PAGE TEXT:
^^^^

This and other relaxations of the scheme which will be in force for five years till March 31, 2004 date follow representations from trade and industry associations.

Energy devices such as effluent treatment and water treatment plants will also be considered without any ceiling on investment.

In the case of partly disbursed loans, borrowers will be allowed to avail of the benefits of the scheme by submitting a fresh project conforming to the norms to the lending agency after terminating the existing loan cases. Further, yarn processing has been made an additional eligible downstream value-addition activity for investment in new or expanded spinning.

Moreover,the preliminary and pre-operative expenses and incremental margin money on working capital have been included as eligible investment under the scheme. Expenses on training and payment of fees to foreign technicians would also be eligible.

Under the scheme, textile and jute mills intending to go in for modernisation will be able to avail of loans from the designated public financial institutions at interest five percentage points lower than their normal lending rates.The difference will be reimbursed as interest subsidy by the government to the institutions.

The scheme is an "open-ended"one with no limit on fund availability.It will depend on the capacity of the units to absorb funds in economically feasible, viable and bankable projects.

^^^^

INSTRUCTIONS:
a. In the text on the textile modernization scheme, how much lower than their normal lending rates is the interest on loans to textile and jute mills?
b. Continue the text on the textile modernization scheme from where it stops.
The material after this has no part in the work.

DATA SECTION:
^^^^

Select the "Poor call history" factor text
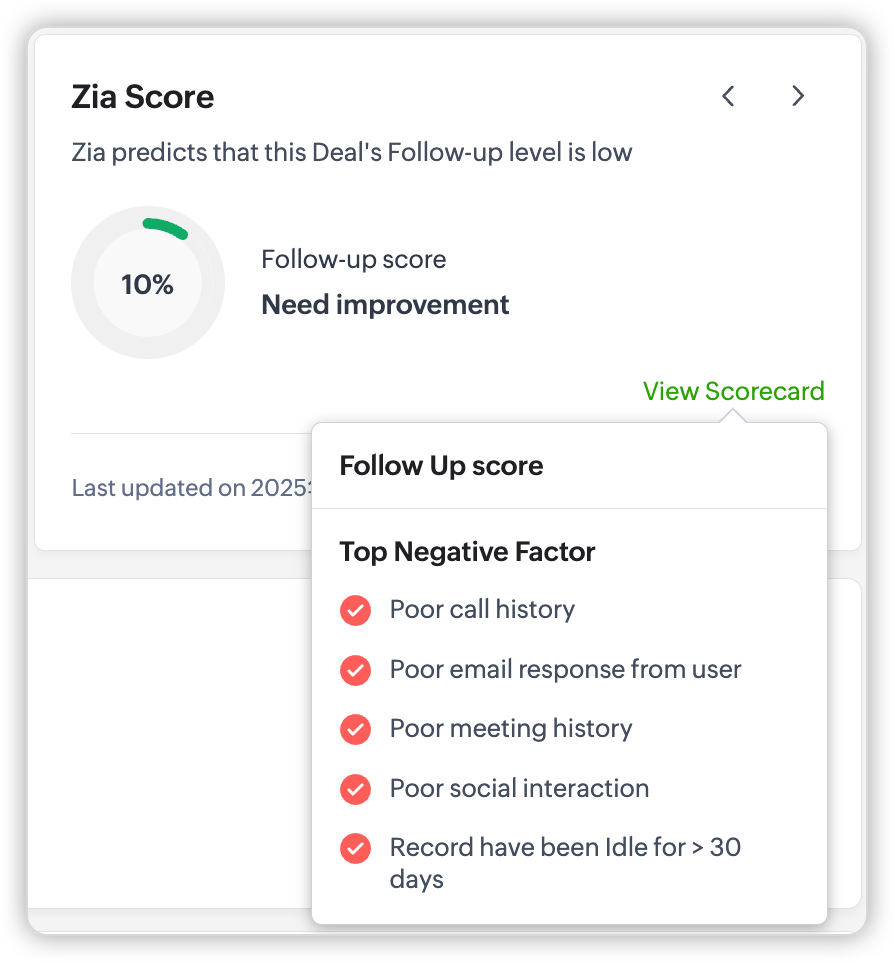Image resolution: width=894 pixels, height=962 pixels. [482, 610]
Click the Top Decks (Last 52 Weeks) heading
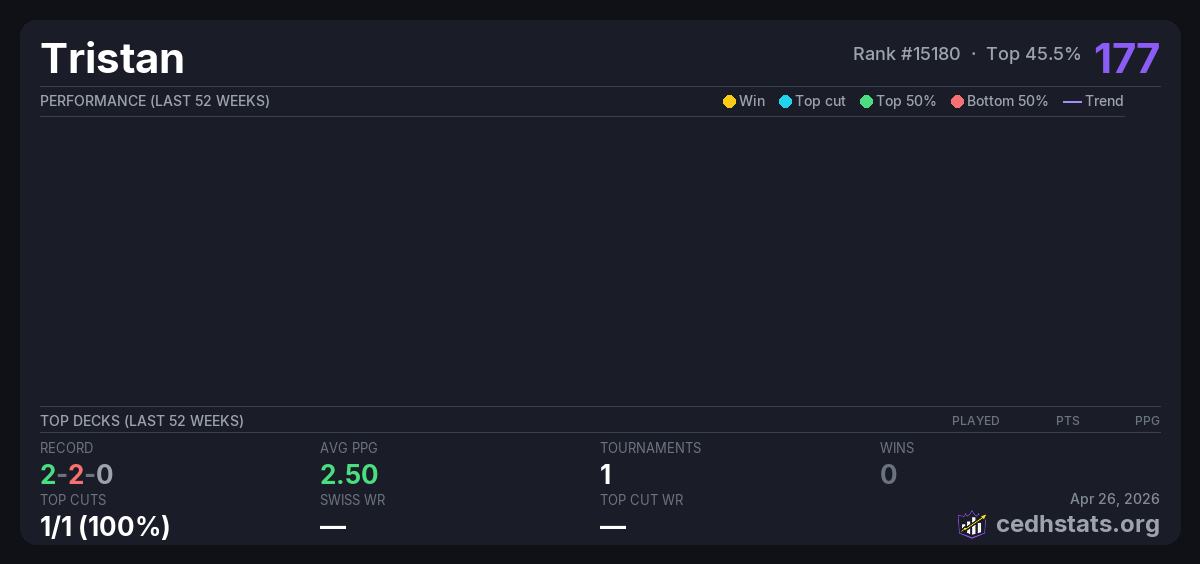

^^^^

EXPECTED RESPONSES:
a. Five percentage points lower.

b.
The focus of the scheme is on technology upgrading in the existing and setting up of new high-tech units. Technology upgrading would mean induction of state-of-the-art or near-state-of-the art technology.

However, step-by-step approach for the segments which are lagging far behind in the technology level will also be permitted.

The technology levels are bench-marked under the scheme in terms of specified machinery for each segment of the textile industry.

As on October 31, 1999,a total amount of Rs 1,888.03 crore has been sanctioned to 91 eligible cases under the scheme.

During the Seventh Plan, a textile modernisation fund scheme had been in operation from August 1986 for five years with an initial corpus of Rs 750 crore for granting assistance at concessional rate of interest. The spinning sector emerged as a major beneficiary of the scheme with other sectors taking a relatively minor share.

The textile industry contributes 20 per cent of the annual value-addition in the manufacturing sector and accounts for more than 30 per cent of total exports.